STATISTICS FORECAST FOR RANGE PARTITIONED TABLES
A method of running a query for a database having partitioned tables. The method includes loading data into a table partition; forecasting statistics for the table partition based on previously gathered partition statistics using a data mining algorithm; and subsequently to forecasting statistics, running a query by a query optimizer; and wherein the method is performed by one or more computing devices. Also disclosed is a computer program product and a system.
Latest IBM Patents:
The present invention relates to databases and, more particularly, relates to forecasting table partition statistics for range partitioned tables prior to running an optimal query.
Databases are well known systems for storing, searching and retrieving information stored in a computer. One type of database used today is the relational database, which stores data using a set of tables that may be reorganized and accessed in a number of different ways. Relational databases are able to represent relationships between fields within separate tables, facilitating the retrieval of relevant information. Users may access information in relational databases using a relational database management system (DBMS).

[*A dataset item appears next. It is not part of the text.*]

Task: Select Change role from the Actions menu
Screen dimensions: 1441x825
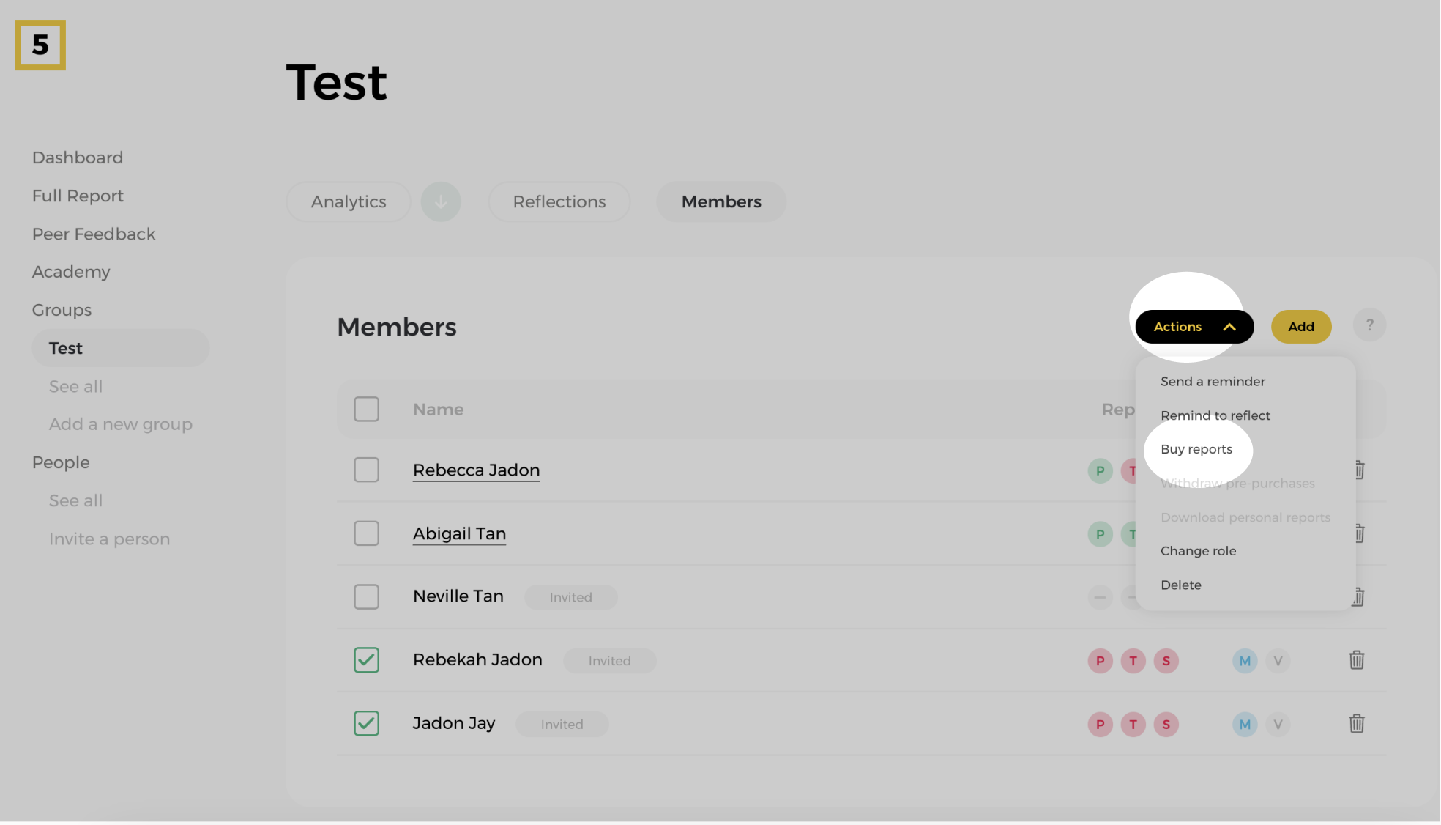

Each table in a relational database may include a set of one or more columns with each column typically specifying a name and a data type. A query of a relational database may specify which columns to retrieve data from, how to join the columns together and conditions that must be satisfied for a particular data item to be included in a query result table. Current relational databases require that queries be composed in query languages. A widely used query language is Structured Query Language (SQL). However, other query languages are also used.
Once composed, a query is executed by the DBMS. Typically, the DBMS interprets the query to determine a set of steps (i.e., an execution plan (may also be called an access plan)) that must be carried out to execute the query. Statistics may be kept pertaining to data stored in a database. Such statistics provide data for the execution plan. The DBMS may include a query optimizer (such as an SQL optimizer) which may select the execution plan that is likely to be the most efficient.
Database partitioning improves the search efficiency of the database system by avoiding the need to search an entire table. With database partitioning, a database table is divided up into sub-tables, also known as partitions. A common form of partitioning is referred to as range partitioning. With range partitioning, each individual partition corresponds to a certain range of partition values.
Table partition statistics provide important information to the query optimizer. Currently, in order to gather those statistics, at least a partial table partition scan is necessary which is consuming of time and hardware resources. However, such partial table partition scans may not provide a desired amount of accuracy. Accordingly, a full table partition scan may be necessary which is even more consuming of time and hardware resources.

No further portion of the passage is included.